──────── RECORDS SHOWN

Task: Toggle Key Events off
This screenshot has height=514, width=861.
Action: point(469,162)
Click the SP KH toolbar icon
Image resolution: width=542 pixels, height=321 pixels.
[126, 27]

────────────────

### WHAT YOU ARE ASKED TO DO
What is needed is an exact reproduction of the data.

### ANSWER BOX
Task: Toggle Key Events off
This screenshot has height=514, width=861.
Action: point(469,162)
Click the SP KH toolbar icon
Image resolution: width=542 pixels, height=321 pixels.
[126, 27]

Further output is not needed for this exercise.